Why I'm Pessimistic About America

Barack Obama's essay in the latest issue of Smithsonian Magazine on why he's optimistic about America helped me articulate why I'm pessimistic about the US: because there is no logical reason to be optimistic and the President seems determined to continue acting like there is. Because the Free World is a contradiction, and because power has a well-known conservative bias. And so this essay by the most powerful man in the world begins by rooting itself in American liberalism and ends by making a cloaked argument for conservatism. What that also proves is that the most powerful man in the world is not that powerful at all. He's just a stand-in, or perhaps a stooge, for what he's bought into and what has brought him in to office: the power of money. So the President of the US is just one of many voices in Smithsonian Magazine's 40 anniversary issue, under the banner of the theme: What You Need To Know About the Next 40 Years.

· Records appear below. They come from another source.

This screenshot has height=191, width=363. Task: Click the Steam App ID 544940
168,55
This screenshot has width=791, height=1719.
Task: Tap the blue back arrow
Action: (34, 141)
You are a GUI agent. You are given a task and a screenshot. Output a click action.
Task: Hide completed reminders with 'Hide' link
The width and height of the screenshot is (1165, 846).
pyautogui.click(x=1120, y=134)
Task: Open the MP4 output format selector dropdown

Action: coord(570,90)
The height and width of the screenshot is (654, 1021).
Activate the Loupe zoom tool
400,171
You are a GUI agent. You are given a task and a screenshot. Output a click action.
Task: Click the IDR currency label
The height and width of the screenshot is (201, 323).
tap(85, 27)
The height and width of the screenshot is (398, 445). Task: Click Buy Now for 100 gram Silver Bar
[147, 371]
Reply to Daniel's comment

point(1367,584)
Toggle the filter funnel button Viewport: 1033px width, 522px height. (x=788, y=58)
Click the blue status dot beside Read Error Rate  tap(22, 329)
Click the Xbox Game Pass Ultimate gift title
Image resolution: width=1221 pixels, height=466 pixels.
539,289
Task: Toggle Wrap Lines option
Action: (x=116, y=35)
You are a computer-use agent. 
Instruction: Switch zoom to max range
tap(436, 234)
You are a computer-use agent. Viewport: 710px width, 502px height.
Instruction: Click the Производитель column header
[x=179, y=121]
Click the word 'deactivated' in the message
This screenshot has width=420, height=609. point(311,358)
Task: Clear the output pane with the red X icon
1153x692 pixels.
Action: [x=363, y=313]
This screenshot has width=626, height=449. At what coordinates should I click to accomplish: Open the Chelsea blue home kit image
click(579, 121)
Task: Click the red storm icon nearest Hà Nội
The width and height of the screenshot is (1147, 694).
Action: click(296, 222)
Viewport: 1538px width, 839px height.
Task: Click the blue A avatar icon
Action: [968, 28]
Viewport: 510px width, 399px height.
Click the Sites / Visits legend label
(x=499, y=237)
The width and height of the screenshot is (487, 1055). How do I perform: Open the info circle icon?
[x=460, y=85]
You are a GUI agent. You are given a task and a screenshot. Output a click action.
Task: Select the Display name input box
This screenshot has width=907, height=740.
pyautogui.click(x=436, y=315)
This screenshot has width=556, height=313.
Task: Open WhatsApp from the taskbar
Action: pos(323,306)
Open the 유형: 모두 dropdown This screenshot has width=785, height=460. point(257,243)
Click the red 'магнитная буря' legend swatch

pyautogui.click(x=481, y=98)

Ha, some free world. Where there's always more you need to know and always cheap gadgets you've just got to buy and endless free content you're free to consume in your spare time (never mind that you're still working for the system every time you allow advertising into your lives, because it's still a good deal). Where a 40-year old art magazine, to predict the future of the human race, asks experts to predict the evolution of their fields of knowledge, within (but without engaging with) the economic systems within which they work, thus obscuring those systems themselves, so that these expert predictions carry the weight not of knowledge so much as inevitability. So that economic progress seems as unavoidable as the future itself and as natural and obvious as evolution. A world that is at the mercy of its own ideological and capital investments and is neither free enough to change nor supple enough to adapt. Because what you need to know, clearly, is that we'll be going down this same path of believing in the genius of Americans to solve all problems and in money as the answer to those problems.In spite of any and all evidence to the contrary.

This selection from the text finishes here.